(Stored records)
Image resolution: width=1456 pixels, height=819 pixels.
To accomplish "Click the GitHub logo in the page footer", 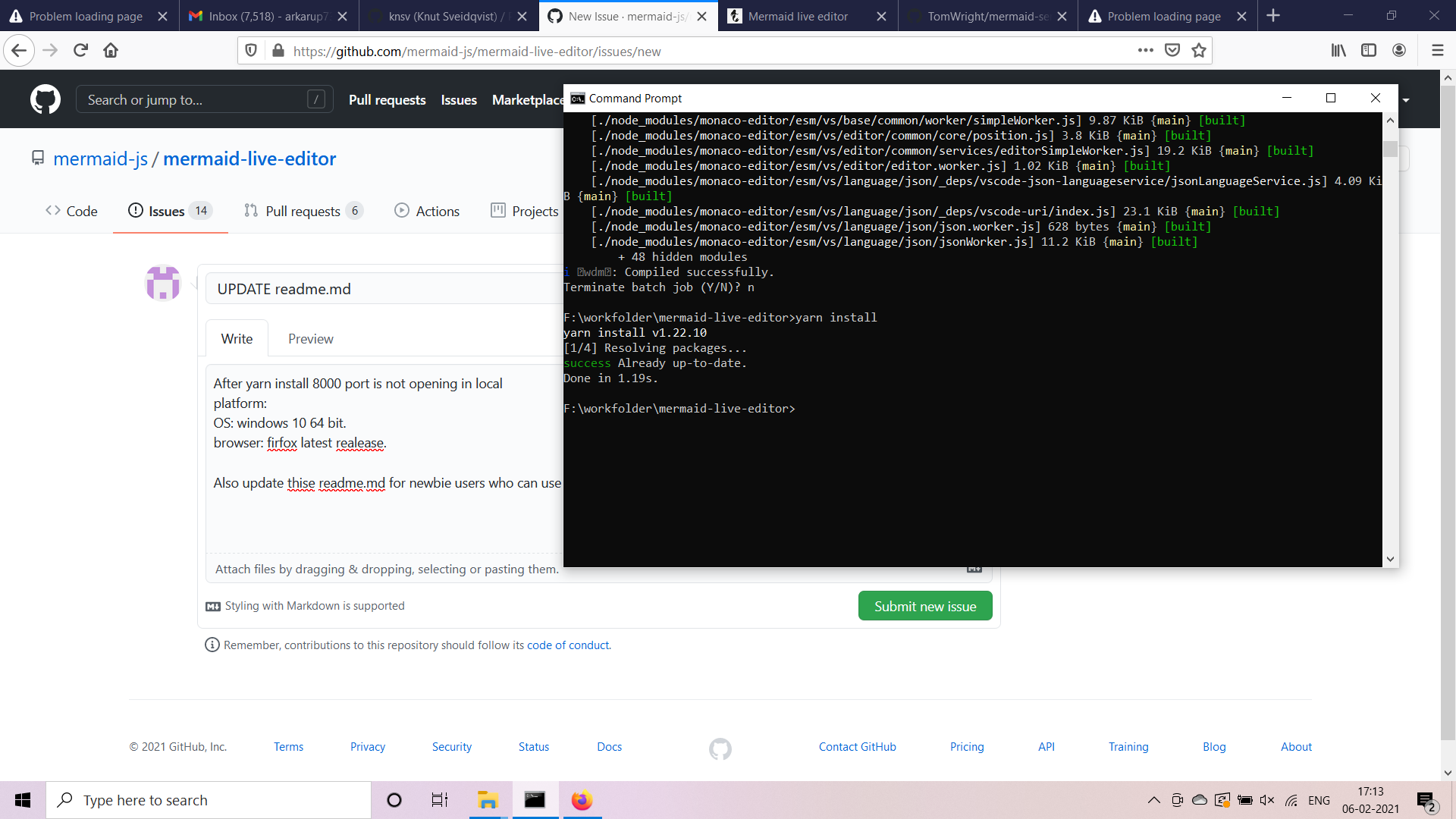I will 720,748.
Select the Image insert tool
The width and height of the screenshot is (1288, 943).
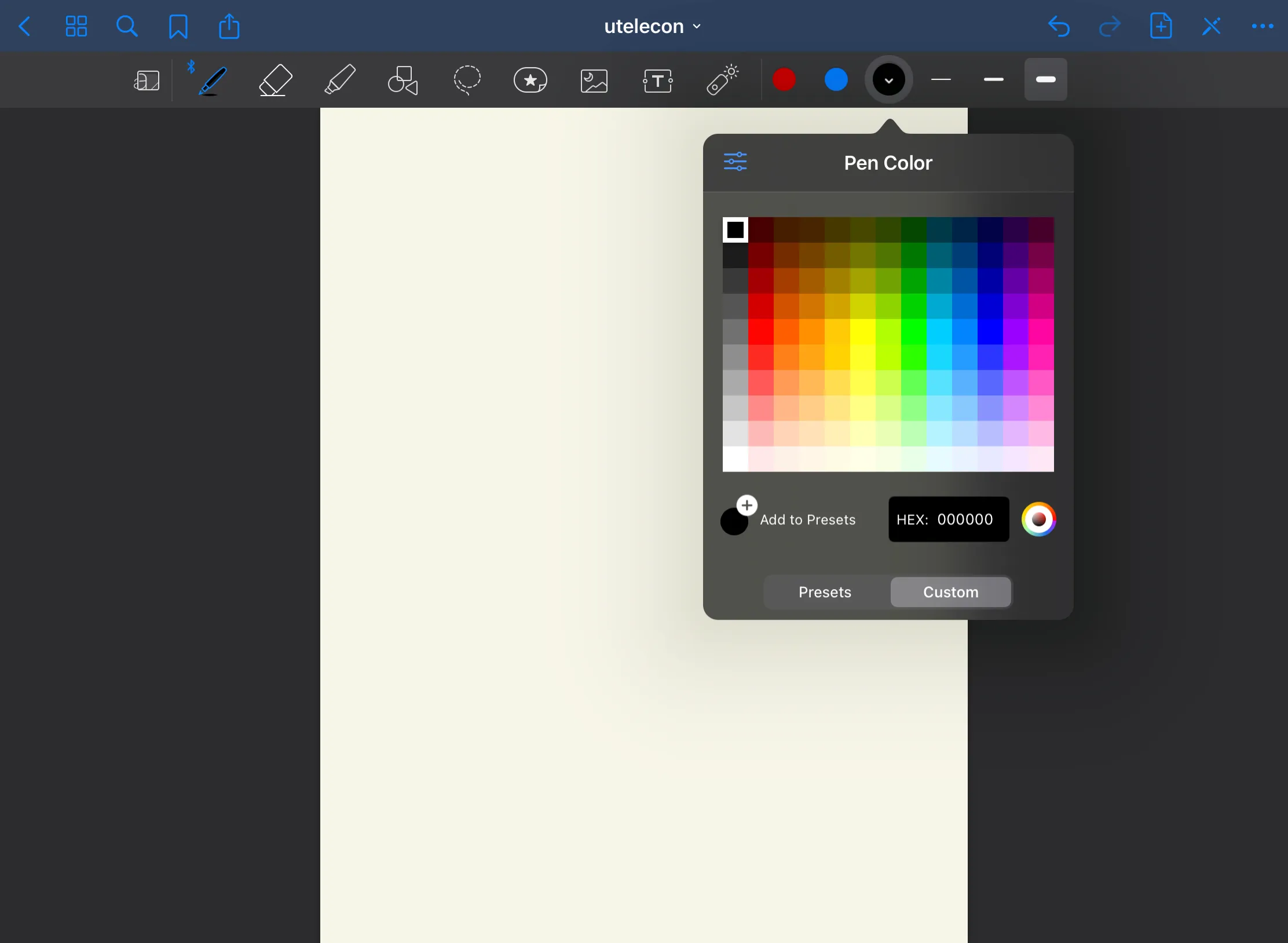pyautogui.click(x=594, y=81)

== What is expected ==
From the line containing "Select the Image insert tool" to the last line of the entries, output every line exactly as written, but leave out the pictures.

== Task response ==
Select the Image insert tool
The width and height of the screenshot is (1288, 943).
pyautogui.click(x=594, y=81)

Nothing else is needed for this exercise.